Note however that alignment and directionality are different concepts.
In all cases, the punctuation should be at the proper end of the
sentence. In order to have Hebrew texts right-aligned in email, I
would have to have sent an HTML email. In LibreOffice you shouldn't
have such an issue. LibreOffice, unlike email, has a concept of
alignment.

CVAlkan · November 4, 2016, 1:53pm

Dotan:

I'm sorry I never stumbled across your essay before, but thanks for an
excellent explanation of how the Unicode® Standard Annex #9/Unicode
Bidirectional Algorithm works *in actual practice*!

So far as I can see, your description is still valid for even the recently
updated version of that algorithm
(http://www.unicode.org/reports/tr9/tr9-35.html). As published, the Unicode
Consortium's algorithm really doesn't explain what's happening in a way that
would help an average user - one who is just trying to "type" while mixing
multiple scripts with opposing directionality - it's more intended for
developers.

Unfortunately (in my view anyway), the algorithm itself makes some
assumptions that I find unjustifiable. A primary example is the
categorization of certain "shared characters" (spaces, punctuation and so
forth) as neutral, and accompanying that with the idea that they should
therefore take on the directionality of the paragraph unless and until
surrounded by characters that clearly define them as one directionality or
another.

This seems to be why, for instance, the cursor jumps around mysteriously
when entering a multi-word segment of Hebrew or Arabic scripts (regardless
of the actual language they are used for) each time a space is encountered
(you said "In LibreOffice you shouldn't have such an issue" - true enough,
but several remain).
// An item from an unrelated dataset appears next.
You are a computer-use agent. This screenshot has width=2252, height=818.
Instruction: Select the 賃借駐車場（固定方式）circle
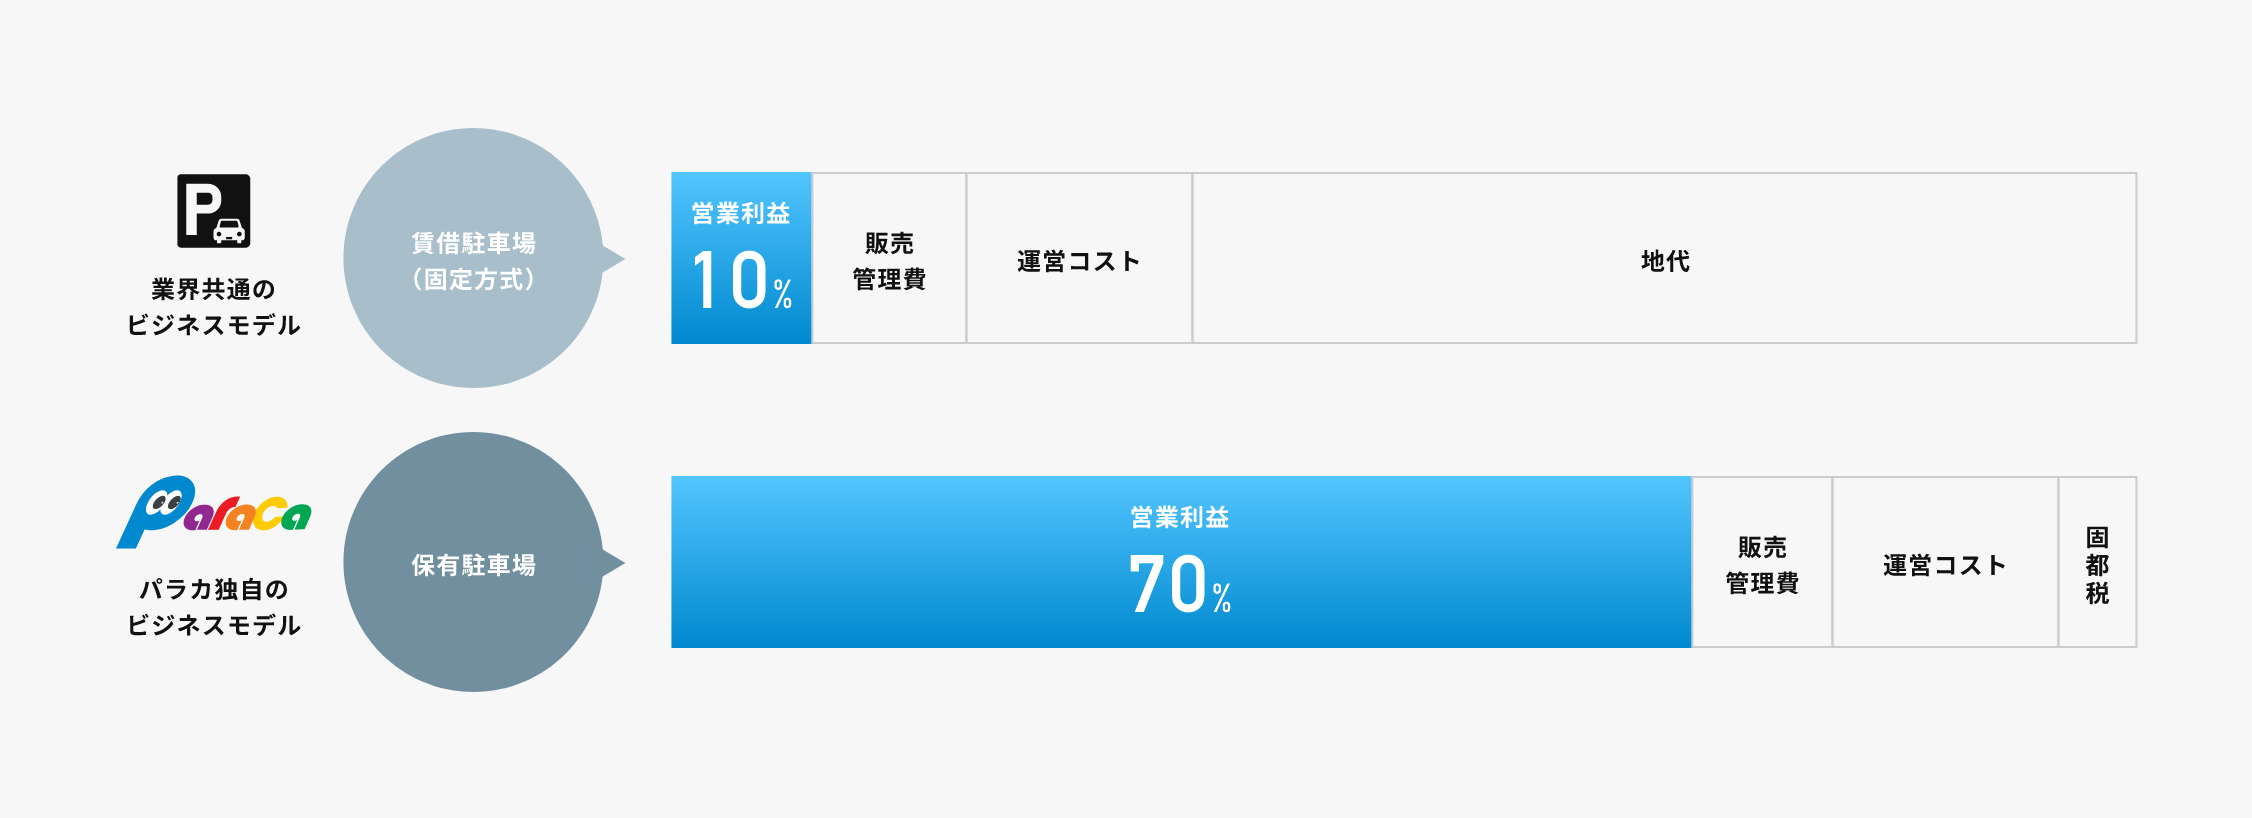(x=472, y=259)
It would seem to me that - from a user-interface
perspective at least - such characters should keep the directionality of the
most recently typed character, leaving the cursor where it was before the
space (most common example, but occurs with other such characters) was
entered. If the next character is indeed one of the opposite directionality,
then make the correction accordingly.

As a matter of principle, assumptions in algorithms always seem risky and/or
dangerous. In this case, the whole idea that one needs to set the
directionality of characters or phrases ahead of time seems particularly
problematic. The obvious counter-argument to this is when beginning a
paragraph with a character that isn't in the direction the writer intended,
that would need to be treated as a special circumstance.

The ultimate objective would seem to be completely removing any barriers to
freely typing in whatever language or script desired without needing to know
a lot of special tricks; both Unicode (and UTF-8) and OpenType font
technology are big huge steps towards this goal - but we're not quite there
yet.

Again, thanks for pointing out your essay!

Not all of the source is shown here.